Step 3.1: Download sample tweets (about 100K) data file

cd ~/quick-start/cloudberry/examples/twittermap/script/

wget http://cloudberry.ics.uci.edu/img/sample.json.zip

Note: This file is sample.json.zip, different from the sample.adm.gz file in Quick Start tutorial

Step 3.2: Ingest sample tweets into elasticsearch cluster

cd ~/quick-start/cloudberry/examples/twittermap/

./script/ingestTweetToElasticCluster.sh

When the script completes, you should see something similar to the following messages:

health status index            uuid                   pri rep docs.count docs.deleted store.size pri.store.size
green  open   twitter.ds_tweet Gz7FQaxlQ5SNnwTUwpbkvA   4   0      99943            0     92.7mb         92.7mb

Finish ingesting data!

4. Configure Cloudberry & Twittermap

Edit file: cloudberry/cloudberry/neo/conf/application.conf

Step 4.1: Comment line 89 and 96, which are the asterixDB configurations

  • line 89: asterixdb.url = "http://localhost:19002/query/service"

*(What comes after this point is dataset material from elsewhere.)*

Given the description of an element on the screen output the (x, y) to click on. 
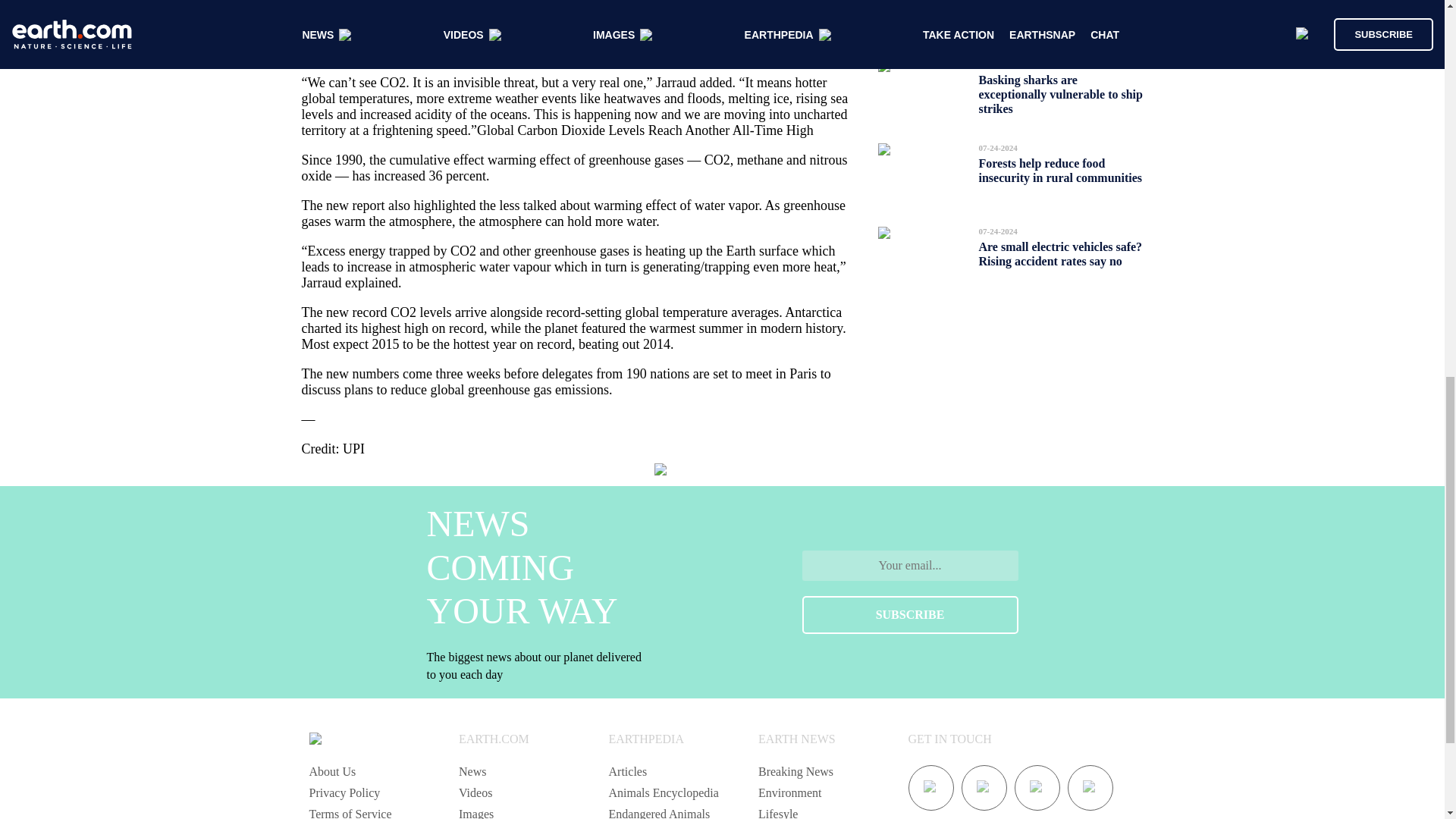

  • line 96: asterixdb.lang = SQLPP

Step 4.2: Uncomment line 93 and 101, which are the elasticsearch configurations

  • line 93: #elasticsearch.url = "http://localhost:9200"

  • line 101: #asterixdb.lang = elasticsearch

Step 4.3: Update line 86 and line 87, tune DRUM parameters to be more friendly to ElasticSearch

  • line 86: berry.firstquery.gap = "60 days"

  • line 87: berry.query.gap = "180 days"

5. Now you can compile and run applications as normal!